Por el contrario, conocer qué es lo que nos hace diferentes es lo que nos posibilita progresar en la equidad. Por poner un ejemplo, los prismas educativos actuales defienden con fervor (y no les falta razón) que hay que educar de manera personalizada, que cada niño tiene un perfil neuroevolutivo diferente y unas necesidades especiales que atender. ¿Se imaginan el resultado de atender y darle a todos los niños lo mismo? Sería inequitativo. Pues esto mismo debe ser aplicado a la existencia de dos sexos. Admitir que existen factores ligados a la diferenciación sexual no equivale a decir que todas las mujeres son iguales y tienen las mismas características, y viceversa los hombres. Tampoco es sinónimo de creer que por el mero hecho de ser mujer u hombre se tenga que ser de una determinada manera o se esté abocado a un destino determinado, o se sea más o menos capaz para tal o cual cosa. Desde esta perspectiva, el sexo es un concepto que captura la diversidad psicológica y los factores socioculturales tan válidamente como lo hace el género. Por tanto, ¿no deberíamos dejar la retórica posestructuralista de la deconstrucción ?esa escuela del resentimiento, que diría Harold Bloom? y dejar nuestras energías para otros menesteres? Es una pregunta que también flota, a mi entender, en el texto de Blanco.

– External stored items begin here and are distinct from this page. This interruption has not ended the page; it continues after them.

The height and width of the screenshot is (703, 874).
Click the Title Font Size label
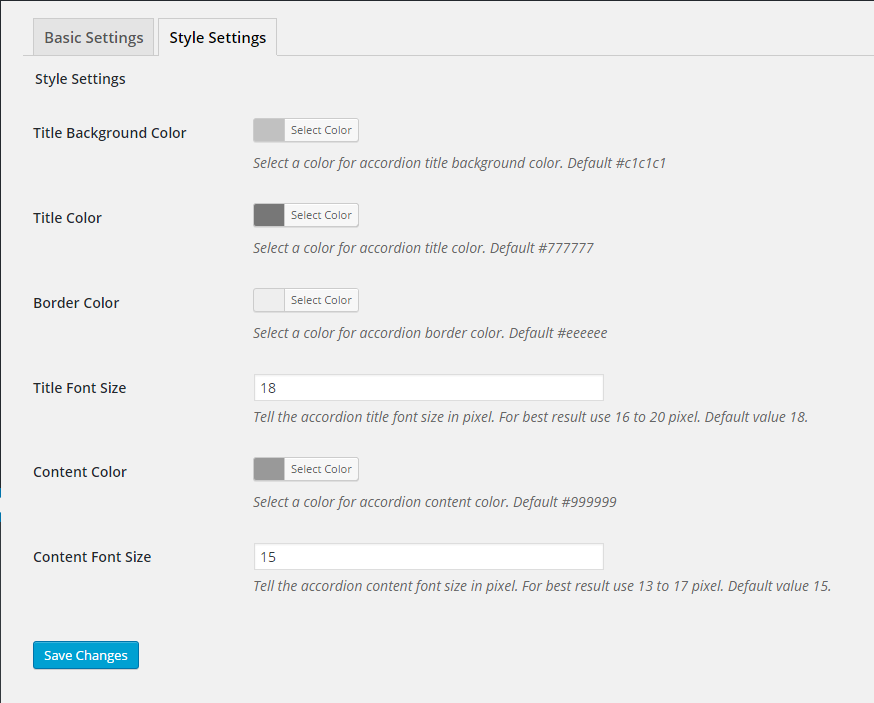tap(79, 388)
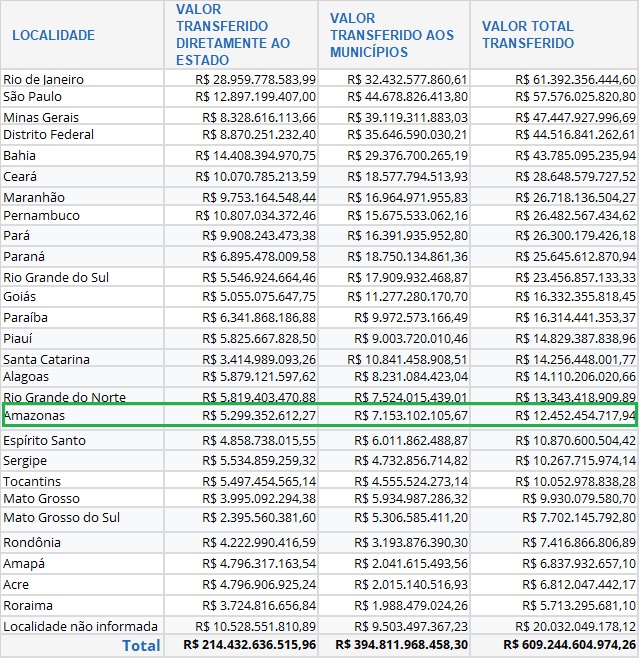The height and width of the screenshot is (658, 639).
Task: Click the Rio Grande do Sul locality cell
Action: tap(56, 277)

Los ilustrados cometieron un error de calado: pensar que la luz vencería a la irracionalidad y que lo haría en un plazo de tiempo no muy lejano. Creyeron que sus ideales pronto serían la norma en las sociedades avanzadas y que la razón se utilizaría de la mejor de las maneras. También se convencieron de que pronto seríamos ciudadanos universales más preocupados por lo que nos une que por lo que nos separa. Craso error. Por otra parte, las primeras feministas no atisbaron un escenario tan igualitario o equitativo (como prefieran llamarlo) como el que disfrutamos en la actualidad en el primer mundo occidental. Ambos se equivocaron, bien por quedarse cortos, bien por pasarse de largo. Pero ninguno de los dos se equivocó en la dirección de progreso a que apuntaron sus brújulas. Sin embargo, si algo preocupa a quienes han estudiado la evolución del pensamiento feminista en sus últimas dos olas es que se haya abandonado precisamente este camino ilustrado y liberal cambiando de norte.

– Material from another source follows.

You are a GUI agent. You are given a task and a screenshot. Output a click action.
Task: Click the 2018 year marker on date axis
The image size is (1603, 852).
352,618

Sólo el tiempo dirá si surgirán más Afroditas dispuestas a quitarse la máscara y contribuir a que el feminismo vuelva a transitar por su camino original. Un camino donde caben todos los que comparten el ideal de perseguir sociedades sin discriminaciones ni sufrimiento, con independencia de cómo se piense y de los diagnósticos de los problemas que se hagan. Un camino donde la razón importa más que la ideología y la ciencia más que nuestras creencias. Un camino donde, si un método no funciona, se somete a escrutinio y se prueban otras recetas hasta dar con la tecla adecuada. Y en el que las disciplinas comparten saberes en lugar de enemistarse buscando el monopolio de un fenómeno. En este camino, quizá mujeres y hombres ganarían lo mismo, compartirían el peso de la conciliación laboral y no sufrirían los estragos de la violencia machista. Soñar es gratis y escribir para lograr este sueño es tarea de mujeres generosas que contribuyen con su tiempo y esfuerzo a que estos sueños cobren cierta forma.

Ana León Mejía es doctora en Sociología y profesora en la Universidad Internacional de La Rioja.